These entries are to be retyped in full, word for word.
━━━━━━━━━━━━━━━━━━━━━━━━━━━━━━
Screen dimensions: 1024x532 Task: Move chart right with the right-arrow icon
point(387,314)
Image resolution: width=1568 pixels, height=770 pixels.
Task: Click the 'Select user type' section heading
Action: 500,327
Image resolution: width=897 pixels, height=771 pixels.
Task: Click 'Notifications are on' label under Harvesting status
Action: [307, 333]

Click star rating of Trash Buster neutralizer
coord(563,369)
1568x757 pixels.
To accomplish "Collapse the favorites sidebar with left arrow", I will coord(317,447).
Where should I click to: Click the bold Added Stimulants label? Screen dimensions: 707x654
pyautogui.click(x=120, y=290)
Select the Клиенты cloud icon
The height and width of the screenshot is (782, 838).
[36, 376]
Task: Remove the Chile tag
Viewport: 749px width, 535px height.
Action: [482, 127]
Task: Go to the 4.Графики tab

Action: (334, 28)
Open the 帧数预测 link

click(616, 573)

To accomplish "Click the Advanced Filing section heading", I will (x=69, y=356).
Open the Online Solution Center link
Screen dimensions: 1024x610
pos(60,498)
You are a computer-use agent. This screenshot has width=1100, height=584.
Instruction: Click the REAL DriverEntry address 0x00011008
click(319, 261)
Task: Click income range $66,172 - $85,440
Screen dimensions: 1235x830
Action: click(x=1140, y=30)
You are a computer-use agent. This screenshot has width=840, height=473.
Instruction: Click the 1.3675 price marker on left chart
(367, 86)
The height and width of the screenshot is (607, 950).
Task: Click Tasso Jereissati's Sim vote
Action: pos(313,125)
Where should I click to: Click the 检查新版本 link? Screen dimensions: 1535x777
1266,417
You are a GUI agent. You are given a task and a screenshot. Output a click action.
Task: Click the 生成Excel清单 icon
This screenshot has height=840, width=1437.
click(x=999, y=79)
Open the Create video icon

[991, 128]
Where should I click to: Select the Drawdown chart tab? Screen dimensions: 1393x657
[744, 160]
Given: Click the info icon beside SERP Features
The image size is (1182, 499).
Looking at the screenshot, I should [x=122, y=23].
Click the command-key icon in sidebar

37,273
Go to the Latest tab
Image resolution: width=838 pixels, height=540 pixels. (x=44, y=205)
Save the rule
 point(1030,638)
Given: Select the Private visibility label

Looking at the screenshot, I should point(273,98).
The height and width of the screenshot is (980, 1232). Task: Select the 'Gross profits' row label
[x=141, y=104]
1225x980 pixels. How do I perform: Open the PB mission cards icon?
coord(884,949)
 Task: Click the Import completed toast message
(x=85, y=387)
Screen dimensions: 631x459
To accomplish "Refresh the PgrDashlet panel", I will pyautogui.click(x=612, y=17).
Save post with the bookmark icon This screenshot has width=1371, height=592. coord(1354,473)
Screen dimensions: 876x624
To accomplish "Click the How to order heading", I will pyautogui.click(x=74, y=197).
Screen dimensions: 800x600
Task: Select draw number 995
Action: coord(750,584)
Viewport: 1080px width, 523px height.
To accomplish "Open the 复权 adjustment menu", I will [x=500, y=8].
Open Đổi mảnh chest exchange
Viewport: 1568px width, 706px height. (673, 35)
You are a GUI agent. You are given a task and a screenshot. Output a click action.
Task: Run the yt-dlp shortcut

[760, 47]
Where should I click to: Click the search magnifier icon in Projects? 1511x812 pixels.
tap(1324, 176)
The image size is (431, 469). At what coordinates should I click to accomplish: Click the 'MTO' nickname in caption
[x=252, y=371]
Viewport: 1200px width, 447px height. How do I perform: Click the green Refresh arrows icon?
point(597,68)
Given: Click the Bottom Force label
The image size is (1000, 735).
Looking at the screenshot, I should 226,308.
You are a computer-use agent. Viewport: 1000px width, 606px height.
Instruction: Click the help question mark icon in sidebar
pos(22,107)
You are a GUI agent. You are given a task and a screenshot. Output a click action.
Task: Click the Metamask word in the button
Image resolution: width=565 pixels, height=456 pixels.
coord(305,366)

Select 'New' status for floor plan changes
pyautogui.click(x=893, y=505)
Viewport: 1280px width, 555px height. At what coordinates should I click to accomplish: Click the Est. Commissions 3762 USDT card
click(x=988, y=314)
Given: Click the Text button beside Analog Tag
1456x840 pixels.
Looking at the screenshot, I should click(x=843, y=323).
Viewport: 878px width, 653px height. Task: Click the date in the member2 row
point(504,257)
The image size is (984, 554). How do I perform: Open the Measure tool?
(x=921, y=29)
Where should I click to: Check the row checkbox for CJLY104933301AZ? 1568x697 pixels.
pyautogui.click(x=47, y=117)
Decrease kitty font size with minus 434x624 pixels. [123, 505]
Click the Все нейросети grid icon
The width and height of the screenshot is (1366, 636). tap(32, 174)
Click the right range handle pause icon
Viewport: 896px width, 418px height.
━━━━━━━━━━━━━━━━━━━━━━━━━━━━━━
**RESULT FOR THIS TASK**
Screen dimensions: 1024x532 Task: Move chart right with the right-arrow icon
point(387,314)
Image resolution: width=1568 pixels, height=770 pixels.
Task: Click the 'Select user type' section heading
Action: 500,327
Image resolution: width=897 pixels, height=771 pixels.
Task: Click 'Notifications are on' label under Harvesting status
Action: [307, 333]

Click star rating of Trash Buster neutralizer
coord(563,369)
1568x757 pixels.
To accomplish "Collapse the favorites sidebar with left arrow", I will coord(317,447).
Where should I click to: Click the bold Added Stimulants label? Screen dimensions: 707x654
pyautogui.click(x=120, y=290)
Select the Клиенты cloud icon
The height and width of the screenshot is (782, 838).
[36, 376]
Task: Remove the Chile tag
Viewport: 749px width, 535px height.
Action: [482, 127]
Task: Go to the 4.Графики tab

Action: (334, 28)
Open the 帧数预测 link

click(616, 573)

To accomplish "Click the Advanced Filing section heading", I will (x=69, y=356).
Open the Online Solution Center link
Screen dimensions: 1024x610
pos(60,498)
You are a computer-use agent. This screenshot has width=1100, height=584.
Instruction: Click the REAL DriverEntry address 0x00011008
click(319, 261)
Task: Click income range $66,172 - $85,440
Screen dimensions: 1235x830
Action: click(x=1140, y=30)
You are a computer-use agent. This screenshot has width=840, height=473.
Instruction: Click the 1.3675 price marker on left chart
(367, 86)
The height and width of the screenshot is (607, 950).
Task: Click Tasso Jereissati's Sim vote
Action: pos(313,125)
Where should I click to: Click the 检查新版本 link? Screen dimensions: 1535x777
1266,417
You are a GUI agent. You are given a task and a screenshot. Output a click action.
Task: Click the 生成Excel清单 icon
This screenshot has height=840, width=1437.
click(x=999, y=79)
Open the Create video icon

[991, 128]
Where should I click to: Select the Drawdown chart tab? Screen dimensions: 1393x657
[744, 160]
Given: Click the info icon beside SERP Features
The image size is (1182, 499).
Looking at the screenshot, I should [x=122, y=23].
Click the command-key icon in sidebar

37,273
Go to the Latest tab
Image resolution: width=838 pixels, height=540 pixels. (x=44, y=205)
Save the rule
 point(1030,638)
Given: Select the Private visibility label

Looking at the screenshot, I should point(273,98).
The height and width of the screenshot is (980, 1232). Task: Select the 'Gross profits' row label
[x=141, y=104]
1225x980 pixels. How do I perform: Open the PB mission cards icon?
coord(884,949)
 Task: Click the Import completed toast message
(x=85, y=387)
Screen dimensions: 631x459
To accomplish "Refresh the PgrDashlet panel", I will pyautogui.click(x=612, y=17).
Save post with the bookmark icon This screenshot has width=1371, height=592. coord(1354,473)
Screen dimensions: 876x624
To accomplish "Click the How to order heading", I will pyautogui.click(x=74, y=197).
Screen dimensions: 800x600
Task: Select draw number 995
Action: coord(750,584)
Viewport: 1080px width, 523px height.
To accomplish "Open the 复权 adjustment menu", I will [x=500, y=8].
Open Đổi mảnh chest exchange
Viewport: 1568px width, 706px height. (673, 35)
You are a GUI agent. You are given a task and a screenshot. Output a click action.
Task: Run the yt-dlp shortcut

[760, 47]
Where should I click to: Click the search magnifier icon in Projects? 1511x812 pixels.
tap(1324, 176)
The image size is (431, 469). At what coordinates should I click to accomplish: Click the 'MTO' nickname in caption
[x=252, y=371]
Viewport: 1200px width, 447px height. How do I perform: Click the green Refresh arrows icon?
point(597,68)
Given: Click the Bottom Force label
The image size is (1000, 735).
Looking at the screenshot, I should 226,308.
You are a computer-use agent. Viewport: 1000px width, 606px height.
Instruction: Click the help question mark icon in sidebar
pos(22,107)
You are a GUI agent. You are given a task and a screenshot. Output a click action.
Task: Click the Metamask word in the button
Image resolution: width=565 pixels, height=456 pixels.
coord(305,366)

Select 'New' status for floor plan changes
pyautogui.click(x=893, y=505)
Viewport: 1280px width, 555px height. At what coordinates should I click to accomplish: Click the Est. Commissions 3762 USDT card
click(x=988, y=314)
Given: Click the Text button beside Analog Tag
1456x840 pixels.
Looking at the screenshot, I should click(x=843, y=323).
Viewport: 878px width, 653px height. Task: Click the date in the member2 row
point(504,257)
The image size is (984, 554). How do I perform: Open the Measure tool?
(x=921, y=29)
Where should I click to: Check the row checkbox for CJLY104933301AZ? 1568x697 pixels.
pyautogui.click(x=47, y=117)
Decrease kitty font size with minus 434x624 pixels. [123, 505]
Click the Все нейросети grid icon
The width and height of the screenshot is (1366, 636). tap(32, 174)
Click the right range handle pause icon
Viewport: 896px width, 418px height.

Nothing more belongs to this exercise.